Friday, April 13, 2012

Math Awareness Month - Mathematics, Statistics, and the Data Deluge

The American Mathematical Society, the American Statistical Association, the Mathematical Association of America, and the Society for Industrial and Applied Mathematics has announced that the theme for Mathematics Awareness Month, April 2012, is Mathematics, Statistics, and the Data Deluge.

In the world of education reform, few concepts have received more attention than data, or rather the acquisition of data.  Data and credibility are often seen as one and the same.  Some people believe data can replace verbs and adjectives to describe complex activities such as what makes up good teaching.  New data is used to create statistics, and for some purposes, statistical analysis is officially usurping judgment as the basis for decision making.

This pursuit of data and the interpretation of the statistics that result has fundamentally changed our education system.  The mass of data school districts are required to report to governing authorities has changed the job description of school administrators.  The need to collect and process this data has changed the nature of the work being done at BOCES.  The difficulty of creating a statewide computer system to process the data has plagued the State Education Department, which is investing new millions after old millions to try to get a system that can handle this ever growing mass of data.  Meanwhile at the district level Assistant Superintendents for Instruction are spending hundreds of hours learning how to evaluate their staff in a manner that supports the conversion to data.  These changes are driven by the demands of collecting data, not by what we learn from the analysis.

When new ways to create data are put into law or regulation without establishing the validity of that same data, major political problems result.  Case in point, witness the conflict over our state’s new teacher and principal evaluation system’s use of data to measure performance.  For educators who have lived through successive redesigns of assessment systems to measure teaching and learning, only to see each rejected by next set of leaders, the most recent assertion that everyone should accept and trust information gleaned from the new data is not sufficient to instill confidence. 

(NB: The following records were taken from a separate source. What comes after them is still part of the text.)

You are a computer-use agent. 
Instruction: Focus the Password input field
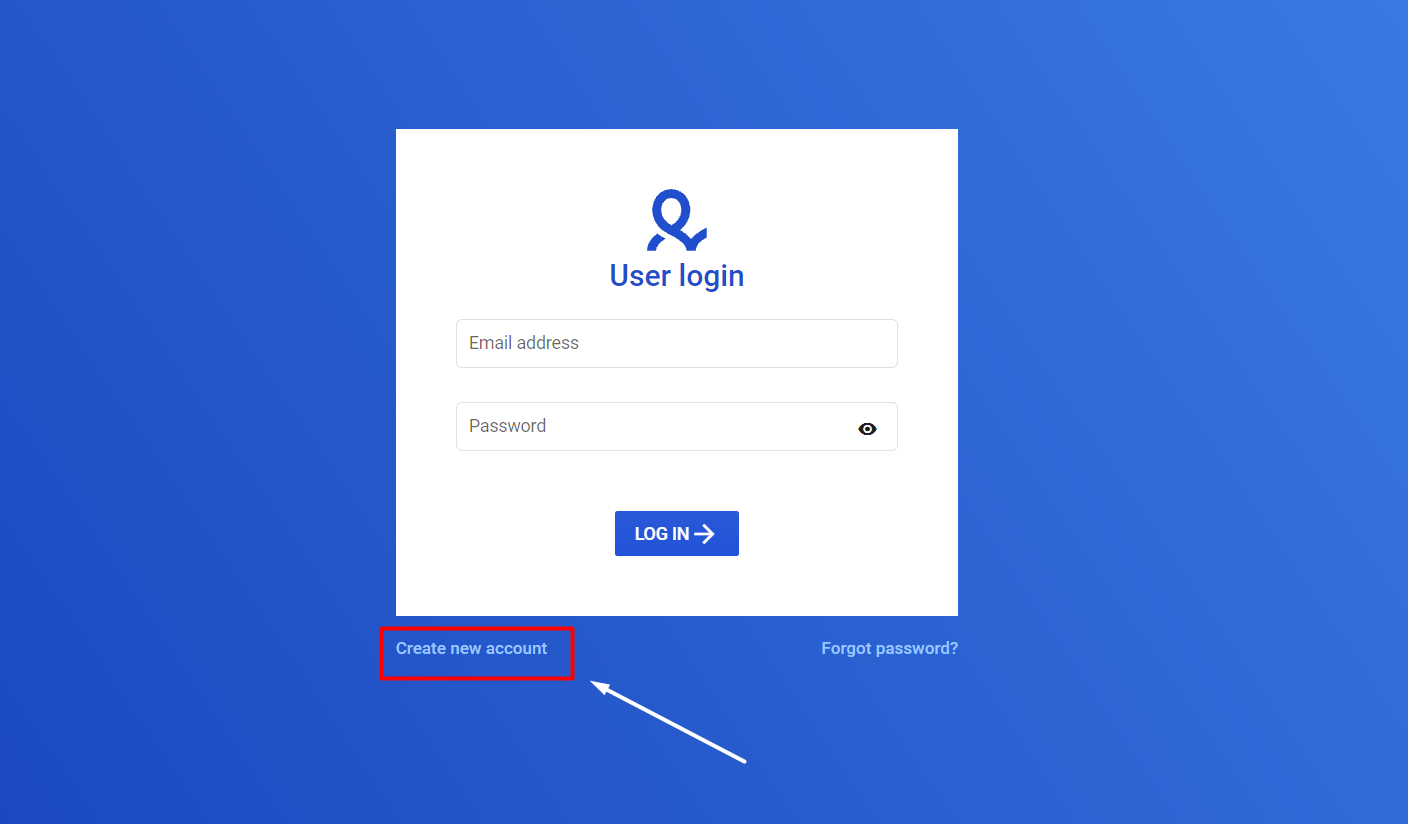coord(677,426)
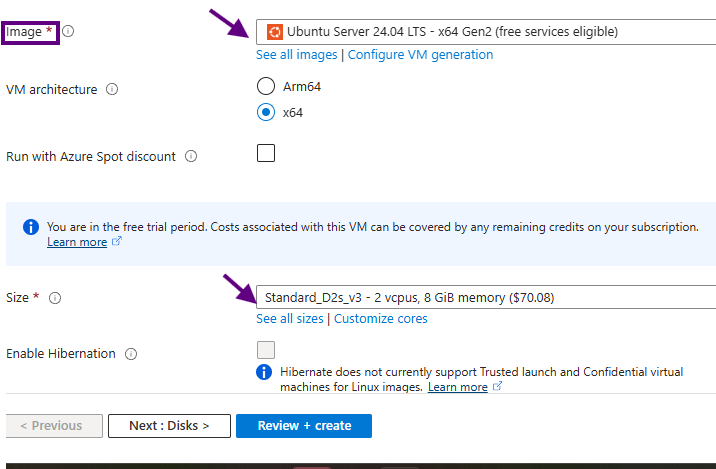Image resolution: width=716 pixels, height=469 pixels.
Task: Enable Run with Azure Spot discount checkbox
Action: click(266, 153)
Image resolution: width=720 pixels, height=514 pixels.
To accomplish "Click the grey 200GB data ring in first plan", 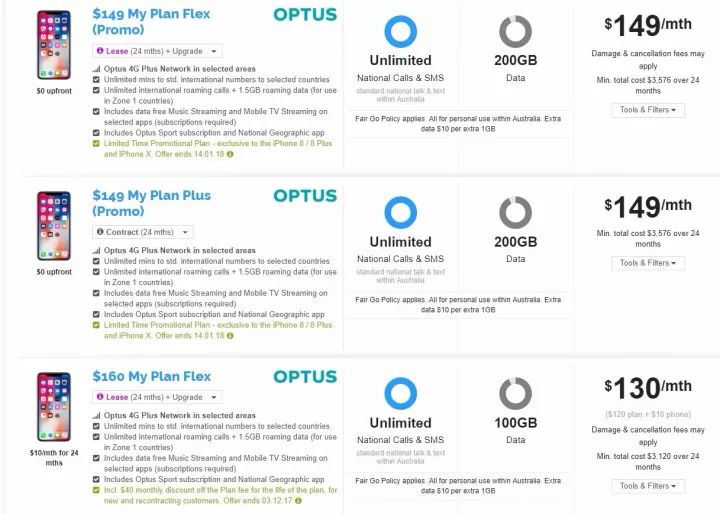I will click(x=515, y=31).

We are witnessing a growing urgency about measuring things that were not measured numerically in the past.  Albert Einstein had a favorite quote, "Not everything that counts can be counted and not everything that can be counted, counts.”  

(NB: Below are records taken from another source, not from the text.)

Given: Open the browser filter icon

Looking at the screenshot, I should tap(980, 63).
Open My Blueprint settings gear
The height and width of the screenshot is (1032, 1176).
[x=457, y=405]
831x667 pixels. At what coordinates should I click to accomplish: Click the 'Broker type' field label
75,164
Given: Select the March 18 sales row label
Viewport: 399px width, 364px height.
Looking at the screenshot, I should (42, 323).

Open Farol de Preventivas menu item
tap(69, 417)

The theme of Math Awareness Month merits thoughtful reflection.  The data deluge the math organizations are concerned about is real. Most people don’t have the time or sophistication to determine if a statistic is revealing truth or obfuscating it.  Accumulating data should not become an end in itself and collecting data should not be allowed to disrupt the real work of education.  

Tuesday, April 3, 2012

Health Insurance - Rochester Area School Health Plan (RASHP)

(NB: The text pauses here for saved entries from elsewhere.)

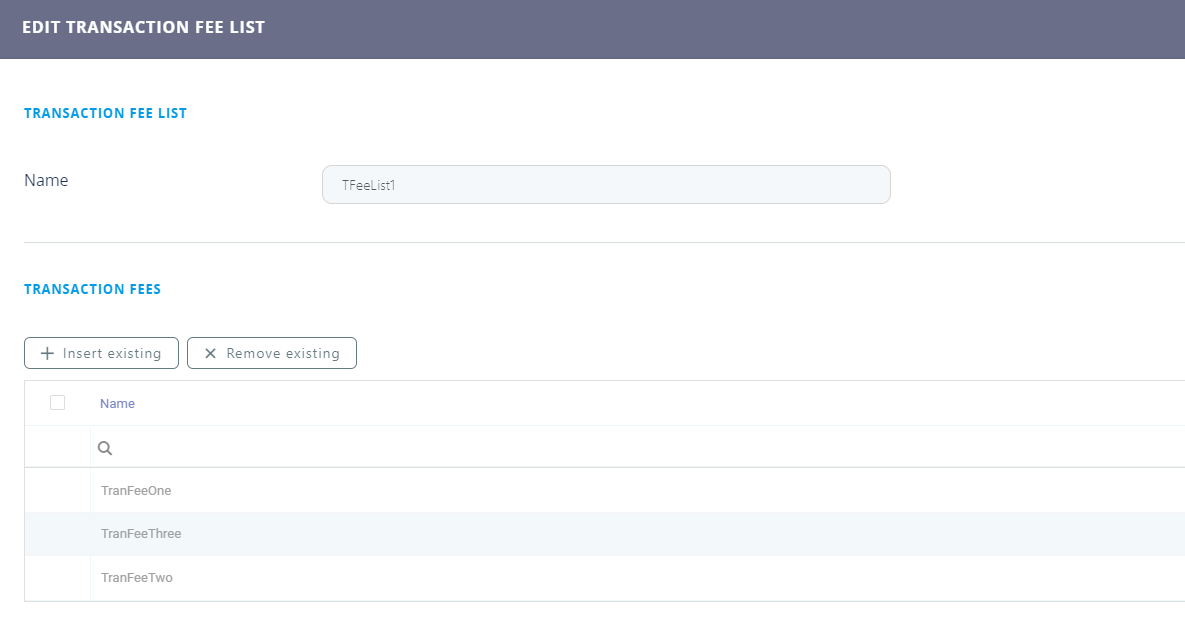Screen dimensions: 1185x622
Task: Select the TranFeeThree entry
Action: click(141, 534)
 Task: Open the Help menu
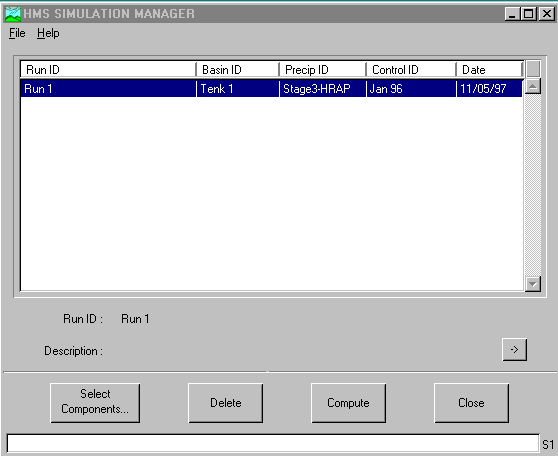pyautogui.click(x=48, y=33)
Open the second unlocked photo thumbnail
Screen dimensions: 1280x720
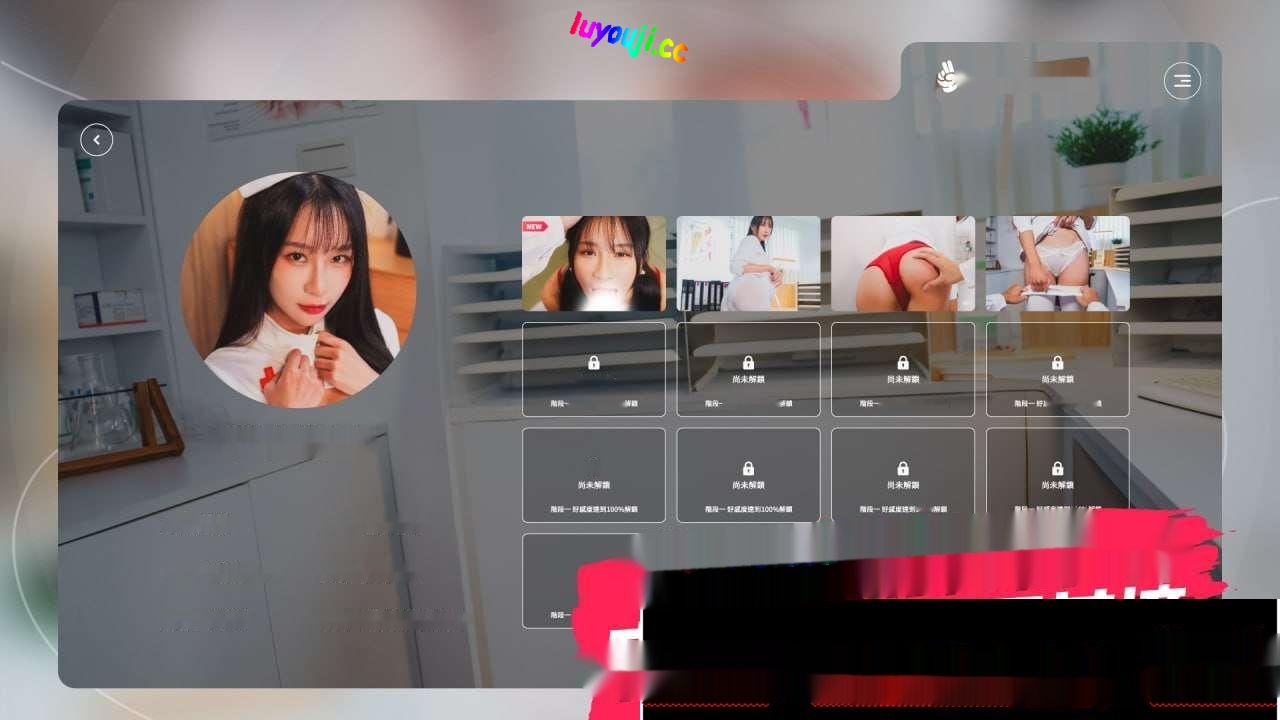[748, 263]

Health insurance is a difficult issue for our nation.  Depending on your perspective you may be a person trying to secure and pay for health insurance, a patient in immediate need of insurance coverage, an employer feeling the pinch of the cost of insurance, a doctor trying to negotiate overwhelming paperwork, or the US Supreme Court trying to make sense of conflicting arguments for how insurance should be obtained and provided. You may have one or even several opinions about how health care issues should be dealt with. 

But even though the major questions regarding health insurance availability, cost, and coverage are national in scope, local organizations don’t have to be passive about dealing with them.

Most school districts in Monroe County participate in a variety of cooperative self-insurance plans that enable employers to reduce insurance costs without reducing coverage.  By coming together in a group, districts can better control the risks associated with a self-insurance plan. 

Particularly notable among the local self-insurance programs is the Rochester Area School Health Plan (RASHP).  Although it took several years for RASHP to become the main source of health insurance for school employees, the effort to establish and build this cooperative has been very worthwhile.  Since 2009, RASHP has saved the school districts over $361 million (yes, million) compared to what they would have had to pay had they remained on the community rated plan.  By enabling districts to help contain the rising cost of health insurance, this cooperative has had a direct and positive effect on district budgets.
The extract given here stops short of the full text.